*** Extracted entries ***

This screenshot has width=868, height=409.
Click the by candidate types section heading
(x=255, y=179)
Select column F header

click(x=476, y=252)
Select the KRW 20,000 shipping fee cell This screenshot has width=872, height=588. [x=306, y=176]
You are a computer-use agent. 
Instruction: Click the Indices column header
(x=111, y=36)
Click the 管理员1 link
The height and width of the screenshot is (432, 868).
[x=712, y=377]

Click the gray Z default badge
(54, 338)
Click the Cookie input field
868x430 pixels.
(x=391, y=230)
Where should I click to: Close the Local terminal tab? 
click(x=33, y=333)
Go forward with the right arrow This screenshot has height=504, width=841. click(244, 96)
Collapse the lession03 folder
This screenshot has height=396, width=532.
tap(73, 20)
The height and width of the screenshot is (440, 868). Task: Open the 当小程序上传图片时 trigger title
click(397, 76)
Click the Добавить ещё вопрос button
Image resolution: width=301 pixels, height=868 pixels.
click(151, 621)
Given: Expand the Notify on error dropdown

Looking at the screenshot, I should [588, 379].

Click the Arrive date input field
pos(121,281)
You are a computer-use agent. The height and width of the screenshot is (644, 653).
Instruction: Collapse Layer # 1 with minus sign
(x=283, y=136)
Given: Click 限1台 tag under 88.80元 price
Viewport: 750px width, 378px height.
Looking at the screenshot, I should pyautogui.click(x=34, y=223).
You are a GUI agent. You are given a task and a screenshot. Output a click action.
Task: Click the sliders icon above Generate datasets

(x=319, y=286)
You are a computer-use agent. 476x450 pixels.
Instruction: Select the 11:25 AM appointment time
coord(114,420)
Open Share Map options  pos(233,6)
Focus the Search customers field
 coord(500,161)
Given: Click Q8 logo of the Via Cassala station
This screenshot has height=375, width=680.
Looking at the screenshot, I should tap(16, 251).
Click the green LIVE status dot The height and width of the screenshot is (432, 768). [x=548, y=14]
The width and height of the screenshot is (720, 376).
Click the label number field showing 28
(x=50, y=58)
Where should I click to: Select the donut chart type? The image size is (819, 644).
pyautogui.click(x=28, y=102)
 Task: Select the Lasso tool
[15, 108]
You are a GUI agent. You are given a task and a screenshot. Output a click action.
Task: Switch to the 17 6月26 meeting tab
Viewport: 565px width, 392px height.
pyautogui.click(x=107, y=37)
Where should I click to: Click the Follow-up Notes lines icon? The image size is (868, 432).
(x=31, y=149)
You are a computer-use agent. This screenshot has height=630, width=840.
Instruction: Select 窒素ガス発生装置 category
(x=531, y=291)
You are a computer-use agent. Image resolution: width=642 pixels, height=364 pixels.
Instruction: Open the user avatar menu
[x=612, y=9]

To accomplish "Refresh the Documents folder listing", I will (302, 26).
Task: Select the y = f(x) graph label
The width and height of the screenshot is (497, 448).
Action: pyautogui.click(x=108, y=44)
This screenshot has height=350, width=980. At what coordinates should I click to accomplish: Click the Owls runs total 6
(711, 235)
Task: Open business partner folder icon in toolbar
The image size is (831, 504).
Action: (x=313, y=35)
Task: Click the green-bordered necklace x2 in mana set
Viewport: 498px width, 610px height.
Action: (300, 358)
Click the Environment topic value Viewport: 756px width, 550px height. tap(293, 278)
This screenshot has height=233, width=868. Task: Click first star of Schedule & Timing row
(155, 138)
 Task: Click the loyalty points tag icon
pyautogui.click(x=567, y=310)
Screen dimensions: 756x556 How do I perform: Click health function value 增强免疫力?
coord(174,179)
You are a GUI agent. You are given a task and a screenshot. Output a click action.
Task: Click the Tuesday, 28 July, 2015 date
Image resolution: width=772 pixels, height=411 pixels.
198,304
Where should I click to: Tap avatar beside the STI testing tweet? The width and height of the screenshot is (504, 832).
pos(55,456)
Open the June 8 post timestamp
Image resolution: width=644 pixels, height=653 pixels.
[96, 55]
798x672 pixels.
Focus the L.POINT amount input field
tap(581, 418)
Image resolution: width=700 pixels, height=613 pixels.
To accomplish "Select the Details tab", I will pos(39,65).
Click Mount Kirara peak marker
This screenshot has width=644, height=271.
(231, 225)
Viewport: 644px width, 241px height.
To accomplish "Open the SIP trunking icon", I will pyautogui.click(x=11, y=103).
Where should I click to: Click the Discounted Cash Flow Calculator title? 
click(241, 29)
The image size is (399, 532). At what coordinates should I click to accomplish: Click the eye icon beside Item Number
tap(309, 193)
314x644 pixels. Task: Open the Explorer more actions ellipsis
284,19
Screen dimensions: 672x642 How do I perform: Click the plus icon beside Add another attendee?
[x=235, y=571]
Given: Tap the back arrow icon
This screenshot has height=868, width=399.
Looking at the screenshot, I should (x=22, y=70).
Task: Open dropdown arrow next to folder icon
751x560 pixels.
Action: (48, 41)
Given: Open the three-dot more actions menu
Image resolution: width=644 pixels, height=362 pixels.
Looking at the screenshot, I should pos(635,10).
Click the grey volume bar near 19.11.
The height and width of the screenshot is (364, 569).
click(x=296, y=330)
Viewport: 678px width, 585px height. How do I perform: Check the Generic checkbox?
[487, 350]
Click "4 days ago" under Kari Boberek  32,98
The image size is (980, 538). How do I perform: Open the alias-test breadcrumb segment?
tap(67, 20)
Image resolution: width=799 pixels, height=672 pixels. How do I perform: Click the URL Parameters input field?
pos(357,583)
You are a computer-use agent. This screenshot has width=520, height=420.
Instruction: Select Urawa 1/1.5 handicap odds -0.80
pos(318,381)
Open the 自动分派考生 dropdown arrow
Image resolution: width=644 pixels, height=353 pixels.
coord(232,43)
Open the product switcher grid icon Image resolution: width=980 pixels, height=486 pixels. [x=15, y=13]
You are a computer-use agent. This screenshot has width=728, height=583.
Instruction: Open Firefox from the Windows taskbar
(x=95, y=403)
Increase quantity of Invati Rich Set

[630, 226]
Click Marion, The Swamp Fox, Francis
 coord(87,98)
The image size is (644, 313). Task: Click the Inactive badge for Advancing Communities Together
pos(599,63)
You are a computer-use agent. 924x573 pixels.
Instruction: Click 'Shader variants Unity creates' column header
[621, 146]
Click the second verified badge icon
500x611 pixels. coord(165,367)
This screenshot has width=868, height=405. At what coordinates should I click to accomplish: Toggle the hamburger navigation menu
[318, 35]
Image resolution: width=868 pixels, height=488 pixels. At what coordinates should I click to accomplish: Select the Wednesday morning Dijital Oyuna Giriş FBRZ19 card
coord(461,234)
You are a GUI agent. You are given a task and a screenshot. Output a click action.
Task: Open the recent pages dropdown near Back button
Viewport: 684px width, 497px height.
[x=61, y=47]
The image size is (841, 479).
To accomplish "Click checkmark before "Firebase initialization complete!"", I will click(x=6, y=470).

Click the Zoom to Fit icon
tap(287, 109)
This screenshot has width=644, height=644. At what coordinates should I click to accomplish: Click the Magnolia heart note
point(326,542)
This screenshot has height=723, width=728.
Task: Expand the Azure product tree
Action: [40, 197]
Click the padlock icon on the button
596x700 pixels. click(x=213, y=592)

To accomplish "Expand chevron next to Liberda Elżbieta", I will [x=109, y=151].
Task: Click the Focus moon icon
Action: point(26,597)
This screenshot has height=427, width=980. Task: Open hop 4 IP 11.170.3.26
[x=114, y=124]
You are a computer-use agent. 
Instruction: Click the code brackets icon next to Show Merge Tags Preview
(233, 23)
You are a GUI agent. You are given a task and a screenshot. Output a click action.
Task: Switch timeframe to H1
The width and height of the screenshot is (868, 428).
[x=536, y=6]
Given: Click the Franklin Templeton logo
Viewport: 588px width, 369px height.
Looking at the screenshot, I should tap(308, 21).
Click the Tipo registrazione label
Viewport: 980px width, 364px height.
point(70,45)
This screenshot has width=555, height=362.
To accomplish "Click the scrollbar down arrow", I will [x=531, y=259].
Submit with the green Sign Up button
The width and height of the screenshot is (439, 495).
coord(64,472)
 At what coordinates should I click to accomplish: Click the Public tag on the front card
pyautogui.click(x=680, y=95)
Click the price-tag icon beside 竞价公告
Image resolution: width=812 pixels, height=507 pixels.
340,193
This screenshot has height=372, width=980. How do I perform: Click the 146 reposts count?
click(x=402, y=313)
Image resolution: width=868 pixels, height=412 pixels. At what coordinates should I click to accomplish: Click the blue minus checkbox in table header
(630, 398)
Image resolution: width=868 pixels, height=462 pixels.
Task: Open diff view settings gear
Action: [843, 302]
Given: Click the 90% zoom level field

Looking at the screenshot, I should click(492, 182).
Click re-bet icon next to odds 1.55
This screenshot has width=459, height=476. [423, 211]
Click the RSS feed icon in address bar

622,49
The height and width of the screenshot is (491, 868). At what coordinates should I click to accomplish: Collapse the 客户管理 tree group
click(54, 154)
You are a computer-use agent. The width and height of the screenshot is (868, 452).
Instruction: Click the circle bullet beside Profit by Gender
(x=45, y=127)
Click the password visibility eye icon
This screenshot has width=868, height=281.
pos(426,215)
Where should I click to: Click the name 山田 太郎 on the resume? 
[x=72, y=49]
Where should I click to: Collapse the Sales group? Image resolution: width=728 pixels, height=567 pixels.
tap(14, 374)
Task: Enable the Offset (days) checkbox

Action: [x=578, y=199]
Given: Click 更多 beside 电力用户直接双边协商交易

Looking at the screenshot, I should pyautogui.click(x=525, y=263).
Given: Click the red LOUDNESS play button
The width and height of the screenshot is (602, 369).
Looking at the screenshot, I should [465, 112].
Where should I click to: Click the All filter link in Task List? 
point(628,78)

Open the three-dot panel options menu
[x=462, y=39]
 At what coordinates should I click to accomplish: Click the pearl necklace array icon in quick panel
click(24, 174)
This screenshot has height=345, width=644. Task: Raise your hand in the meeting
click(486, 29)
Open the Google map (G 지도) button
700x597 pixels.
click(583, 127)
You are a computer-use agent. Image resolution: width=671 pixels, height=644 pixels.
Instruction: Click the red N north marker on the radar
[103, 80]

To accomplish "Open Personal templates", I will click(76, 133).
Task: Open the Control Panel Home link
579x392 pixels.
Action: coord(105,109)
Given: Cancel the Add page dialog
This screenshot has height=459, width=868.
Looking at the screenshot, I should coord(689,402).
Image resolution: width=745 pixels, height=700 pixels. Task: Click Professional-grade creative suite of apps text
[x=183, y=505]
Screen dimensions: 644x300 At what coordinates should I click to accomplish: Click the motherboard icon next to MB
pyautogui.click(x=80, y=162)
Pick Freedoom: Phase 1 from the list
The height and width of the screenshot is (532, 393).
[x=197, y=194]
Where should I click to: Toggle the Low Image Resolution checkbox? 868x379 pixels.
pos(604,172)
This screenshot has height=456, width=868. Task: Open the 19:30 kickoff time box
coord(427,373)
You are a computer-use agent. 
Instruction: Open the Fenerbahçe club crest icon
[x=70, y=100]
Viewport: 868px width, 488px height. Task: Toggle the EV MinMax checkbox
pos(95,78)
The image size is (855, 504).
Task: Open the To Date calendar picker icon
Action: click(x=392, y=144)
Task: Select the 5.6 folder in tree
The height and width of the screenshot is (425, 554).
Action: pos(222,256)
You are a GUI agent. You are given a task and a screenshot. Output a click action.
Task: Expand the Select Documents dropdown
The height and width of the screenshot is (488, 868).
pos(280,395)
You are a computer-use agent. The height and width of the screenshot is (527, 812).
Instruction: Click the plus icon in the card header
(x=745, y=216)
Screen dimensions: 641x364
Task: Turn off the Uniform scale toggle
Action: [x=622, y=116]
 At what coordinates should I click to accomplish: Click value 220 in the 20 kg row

*** End of Extracted entries ***

Each line of the records that holds the word "near" should be copied out.

Click the grey volume bar near 19.11.
Task: Open the recent pages dropdown near Back button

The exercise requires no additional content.